A team of international scientists has discovered new clues on how the giraffe's long neck evolved over millions of years. The study, published in the journal _Nature Genetics_, analyzed the DNA of giraffes and other related species to identify the genes involved in neck elongation.

The researchers found that mutations in four genes were responsible for the long necks of giraffes. These genes were involved in the regulation of bone growth and development, and they played a role in the development of the vertebrae in the neck.

The findings provide new insights into the evolutionary history of the giraffe and how its unique physical characteristics have allowed it to adapt to its environment.

Key Findings

- The genetic basis of the giraffe's long neck evolution is revealed by analysis of whole-genome sequence data, comparative genomics, transcriptomics, gene editing, and phenotypic data.

-Four candidate genes critical for the elongation of the giraffe neck are identified: LRRK1, OXTR, PLCB4, and BMP10.

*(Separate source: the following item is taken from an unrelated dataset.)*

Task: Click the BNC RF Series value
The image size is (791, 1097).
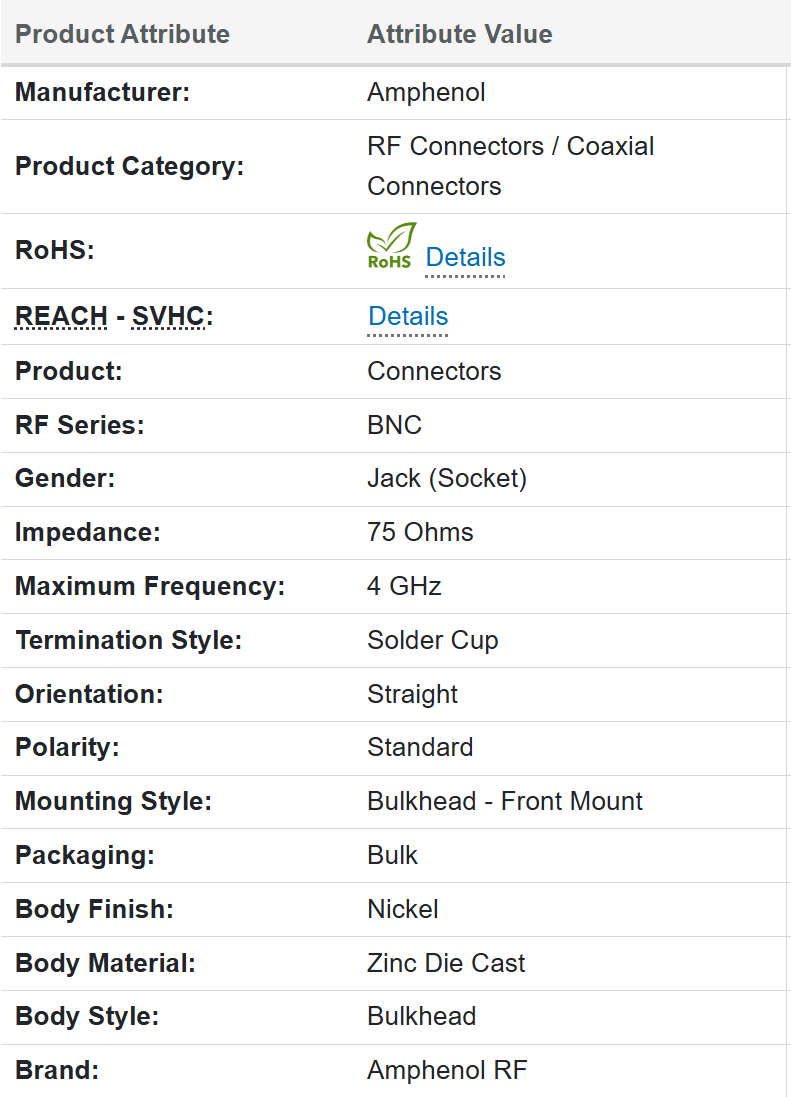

-Mutations disrupting the enzymatic domain of LRRK1, inactivating OXTR, deleting PLCB4, and truncating BMP10, lead to impaired neck elongation in mice (Bmp10 heterozygous mutants), zebrafish, and human cell lines.

Evolutionary Implications

- Mutations in LRRK1, OXTR, PLCB4, and BMP10 have probably been under strong positive selection over the giraffe lineage and shaped a remarkable vertebrate evolutionary trajectory characterized by an extraordinary elongation of the cervical vertebrae for efficient foliage browsing within open biomes during dry periods throughout giraffe evolutionary history.